Keys spiked between the knuckles of a clenched fist—they're a makeshift weapon many women use to feel safe while walking home at night. Although different women employ different strategies—including mace, whistles, and stun guns—this feeling of heightened vigilance is a common female experience.
Taylor Yocom, 15BFA, documented these self-defense mechanisms in Guarded, a series of 33 black-and-white photos of women holding the objects they carry when walking home alone. Yocom, a recent photography graduate, posted the completed project online last year. This May, about a year later, the photos showed up on actress Zooey Deschanel's website, "HelloGiggles." From there, the series exploded in popularity. It now has over a million views on Buzzfeed and has appeared in the Huffington Post, USA Today, and news outlets from the UK, Italy, Sweden, and Greece.
The idea for the project came from a conversation in one of Yocom's art classes last year. While discussing a string of then-recent sexual assaults in Iowa City taxicabs, women in the class began comparing the objects they carried to feel safe while out alone. In doing so, they affirmed that the threat of assault was an everyday reality for each of them—one they were reminded of every time they pulled out their keychains. Although the topic was grave, the tone was casual. Yocom says the men in the class were shocked. By seeing the issue through the experiences of women they knew well and viewed as their peers, it became more real for them than it ever had before.
When Yocom saw this, she wondered if she could provoke the same effect through photography. She knew she had to try.
"I think this issue is really important—it affects so much of the population," she says. "In not talking about it, it's so easy for others who are privileged to keep their head in the sand."

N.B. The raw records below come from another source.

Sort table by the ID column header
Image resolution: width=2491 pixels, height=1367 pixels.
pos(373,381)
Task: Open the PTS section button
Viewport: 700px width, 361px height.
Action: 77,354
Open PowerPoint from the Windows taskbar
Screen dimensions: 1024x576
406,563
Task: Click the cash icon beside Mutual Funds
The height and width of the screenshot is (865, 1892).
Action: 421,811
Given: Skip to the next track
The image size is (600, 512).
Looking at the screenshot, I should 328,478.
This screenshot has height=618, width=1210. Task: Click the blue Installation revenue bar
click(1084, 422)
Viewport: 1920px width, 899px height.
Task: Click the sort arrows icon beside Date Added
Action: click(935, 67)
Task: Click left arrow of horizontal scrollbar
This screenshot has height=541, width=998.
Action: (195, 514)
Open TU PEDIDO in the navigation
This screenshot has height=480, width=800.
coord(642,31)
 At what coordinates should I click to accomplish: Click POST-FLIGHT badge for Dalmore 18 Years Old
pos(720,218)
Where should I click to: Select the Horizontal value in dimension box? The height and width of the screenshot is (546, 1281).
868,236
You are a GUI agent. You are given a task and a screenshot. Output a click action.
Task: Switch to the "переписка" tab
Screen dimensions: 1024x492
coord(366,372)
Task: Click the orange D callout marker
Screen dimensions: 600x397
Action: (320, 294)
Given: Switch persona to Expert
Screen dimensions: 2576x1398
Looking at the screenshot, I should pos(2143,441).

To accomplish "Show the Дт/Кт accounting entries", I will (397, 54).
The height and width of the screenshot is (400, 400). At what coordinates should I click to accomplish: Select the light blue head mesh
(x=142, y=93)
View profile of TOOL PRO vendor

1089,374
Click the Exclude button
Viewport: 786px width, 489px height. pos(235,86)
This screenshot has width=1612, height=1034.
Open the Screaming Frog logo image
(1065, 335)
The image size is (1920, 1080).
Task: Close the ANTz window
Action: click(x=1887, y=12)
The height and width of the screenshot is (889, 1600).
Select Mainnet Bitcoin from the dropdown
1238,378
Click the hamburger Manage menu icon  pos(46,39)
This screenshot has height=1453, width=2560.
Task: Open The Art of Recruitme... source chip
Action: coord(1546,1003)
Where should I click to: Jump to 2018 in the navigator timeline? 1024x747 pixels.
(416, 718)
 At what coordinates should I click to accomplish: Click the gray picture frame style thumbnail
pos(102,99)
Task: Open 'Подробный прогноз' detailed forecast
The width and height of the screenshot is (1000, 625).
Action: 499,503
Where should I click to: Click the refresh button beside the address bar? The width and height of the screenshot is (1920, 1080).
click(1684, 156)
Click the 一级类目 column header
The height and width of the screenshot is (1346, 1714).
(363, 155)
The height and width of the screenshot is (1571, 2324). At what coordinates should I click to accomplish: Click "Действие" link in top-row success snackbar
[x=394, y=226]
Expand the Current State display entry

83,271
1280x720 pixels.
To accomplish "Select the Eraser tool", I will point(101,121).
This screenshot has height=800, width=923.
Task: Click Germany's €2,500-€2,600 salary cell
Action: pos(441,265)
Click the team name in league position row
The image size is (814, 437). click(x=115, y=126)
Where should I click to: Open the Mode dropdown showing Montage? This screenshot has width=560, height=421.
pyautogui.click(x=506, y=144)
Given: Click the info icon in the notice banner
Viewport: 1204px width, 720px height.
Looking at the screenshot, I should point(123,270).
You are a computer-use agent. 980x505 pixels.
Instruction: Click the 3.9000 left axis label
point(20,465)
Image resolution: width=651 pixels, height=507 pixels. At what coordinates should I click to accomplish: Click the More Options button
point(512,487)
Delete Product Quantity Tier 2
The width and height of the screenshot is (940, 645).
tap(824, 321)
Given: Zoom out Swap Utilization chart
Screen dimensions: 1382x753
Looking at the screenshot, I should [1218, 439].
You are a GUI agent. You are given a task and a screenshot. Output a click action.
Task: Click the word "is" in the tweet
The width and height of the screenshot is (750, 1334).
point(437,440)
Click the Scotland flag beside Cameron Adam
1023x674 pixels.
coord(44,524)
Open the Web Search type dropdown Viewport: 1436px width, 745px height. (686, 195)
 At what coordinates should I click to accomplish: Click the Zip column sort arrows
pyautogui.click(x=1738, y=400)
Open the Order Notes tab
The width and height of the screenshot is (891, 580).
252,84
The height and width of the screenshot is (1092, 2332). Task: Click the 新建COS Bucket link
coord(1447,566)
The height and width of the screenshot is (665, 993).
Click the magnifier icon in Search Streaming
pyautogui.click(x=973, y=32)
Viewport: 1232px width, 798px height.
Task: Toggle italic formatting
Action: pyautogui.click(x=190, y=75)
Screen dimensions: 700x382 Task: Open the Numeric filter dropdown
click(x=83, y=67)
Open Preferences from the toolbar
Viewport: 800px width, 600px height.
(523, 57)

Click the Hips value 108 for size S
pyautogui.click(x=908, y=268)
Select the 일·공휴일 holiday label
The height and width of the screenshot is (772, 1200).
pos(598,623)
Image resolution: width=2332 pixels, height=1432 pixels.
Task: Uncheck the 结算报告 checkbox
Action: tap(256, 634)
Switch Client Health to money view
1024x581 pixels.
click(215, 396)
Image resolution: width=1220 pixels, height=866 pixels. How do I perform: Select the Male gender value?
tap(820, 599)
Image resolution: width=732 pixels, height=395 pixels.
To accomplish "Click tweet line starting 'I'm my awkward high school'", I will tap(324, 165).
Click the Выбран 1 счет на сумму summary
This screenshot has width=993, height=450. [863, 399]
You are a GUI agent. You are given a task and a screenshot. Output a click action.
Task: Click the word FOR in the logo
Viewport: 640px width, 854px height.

Yocom says the tremendous response to her photos has been humbling, rewarding, and completely unexpected. She remembers receiving a message from a male friend last year when she had first started the project. "He said, 'This series made me tear up. I think this project should go worldwide,'" says Yocom. "I took it as a compliment, but thought, 'yeah, in a million years.' Of course, the next year, it did go worldwide."
During Yocom's last week of UI classes, she received countless emails, both from news outlets planning to report her story and from women who wanted to share their own experiences of being "guarded." "I even got an email saying, 'In my country, we can't have mace, but I use my umbrella walking home,'" says Yocom. "Seeing that it's resonated with so many people has given me momentum."
Though she graduated from the UI this past spring, Yocom plans to continue the project. She will travel to college campuses around the country to speak about Guarded, and extend the series with photos of women from other campuses.